> _TRY IT_:
Some lines in the listing may contain the word "size". Say how many, with the number alone.

> _DATA UNDER STUDY_:
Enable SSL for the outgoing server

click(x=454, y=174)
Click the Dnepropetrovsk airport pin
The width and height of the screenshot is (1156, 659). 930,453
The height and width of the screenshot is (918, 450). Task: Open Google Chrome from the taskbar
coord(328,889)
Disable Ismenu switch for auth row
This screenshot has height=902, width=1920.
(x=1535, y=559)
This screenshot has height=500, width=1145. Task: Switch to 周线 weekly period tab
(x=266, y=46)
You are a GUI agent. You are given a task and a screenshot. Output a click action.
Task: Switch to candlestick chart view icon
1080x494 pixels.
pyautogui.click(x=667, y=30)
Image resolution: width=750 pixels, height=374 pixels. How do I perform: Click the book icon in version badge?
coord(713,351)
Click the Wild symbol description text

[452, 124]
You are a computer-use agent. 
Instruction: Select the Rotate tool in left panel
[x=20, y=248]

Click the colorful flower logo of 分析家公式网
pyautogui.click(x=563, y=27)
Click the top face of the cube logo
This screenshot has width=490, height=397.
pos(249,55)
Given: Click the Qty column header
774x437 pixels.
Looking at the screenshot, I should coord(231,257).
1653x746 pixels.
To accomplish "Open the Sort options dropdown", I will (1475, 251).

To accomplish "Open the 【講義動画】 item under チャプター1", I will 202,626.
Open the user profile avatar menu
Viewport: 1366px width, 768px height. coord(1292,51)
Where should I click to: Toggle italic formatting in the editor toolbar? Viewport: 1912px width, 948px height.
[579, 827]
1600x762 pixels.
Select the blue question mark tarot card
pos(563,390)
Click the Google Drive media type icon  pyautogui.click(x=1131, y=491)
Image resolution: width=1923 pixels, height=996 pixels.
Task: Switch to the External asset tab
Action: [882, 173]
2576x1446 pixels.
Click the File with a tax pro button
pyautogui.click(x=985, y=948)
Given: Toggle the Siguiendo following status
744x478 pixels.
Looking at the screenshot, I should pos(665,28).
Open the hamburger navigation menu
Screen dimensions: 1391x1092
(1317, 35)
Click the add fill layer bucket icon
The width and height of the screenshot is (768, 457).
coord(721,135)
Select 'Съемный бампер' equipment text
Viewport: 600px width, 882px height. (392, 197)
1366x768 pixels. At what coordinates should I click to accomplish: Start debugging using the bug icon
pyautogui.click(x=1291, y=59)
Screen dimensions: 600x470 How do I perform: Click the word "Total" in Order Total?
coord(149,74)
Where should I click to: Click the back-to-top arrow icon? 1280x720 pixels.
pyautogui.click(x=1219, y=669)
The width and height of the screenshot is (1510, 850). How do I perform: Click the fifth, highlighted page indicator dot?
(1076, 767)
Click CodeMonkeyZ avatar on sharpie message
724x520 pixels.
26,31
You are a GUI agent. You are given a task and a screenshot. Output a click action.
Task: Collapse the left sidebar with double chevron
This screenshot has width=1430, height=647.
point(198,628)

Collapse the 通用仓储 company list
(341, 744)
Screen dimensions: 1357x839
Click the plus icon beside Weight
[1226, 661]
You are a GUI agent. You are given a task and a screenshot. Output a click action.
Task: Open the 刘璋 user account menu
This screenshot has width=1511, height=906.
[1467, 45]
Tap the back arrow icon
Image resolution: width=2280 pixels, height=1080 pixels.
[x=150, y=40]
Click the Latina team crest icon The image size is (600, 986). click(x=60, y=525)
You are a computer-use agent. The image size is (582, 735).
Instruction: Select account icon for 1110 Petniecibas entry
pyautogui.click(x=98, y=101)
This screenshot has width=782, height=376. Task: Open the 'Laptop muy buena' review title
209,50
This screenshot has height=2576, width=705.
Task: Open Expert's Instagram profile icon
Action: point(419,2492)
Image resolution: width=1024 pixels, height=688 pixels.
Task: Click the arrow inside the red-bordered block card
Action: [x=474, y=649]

> _SOLUTION_:
2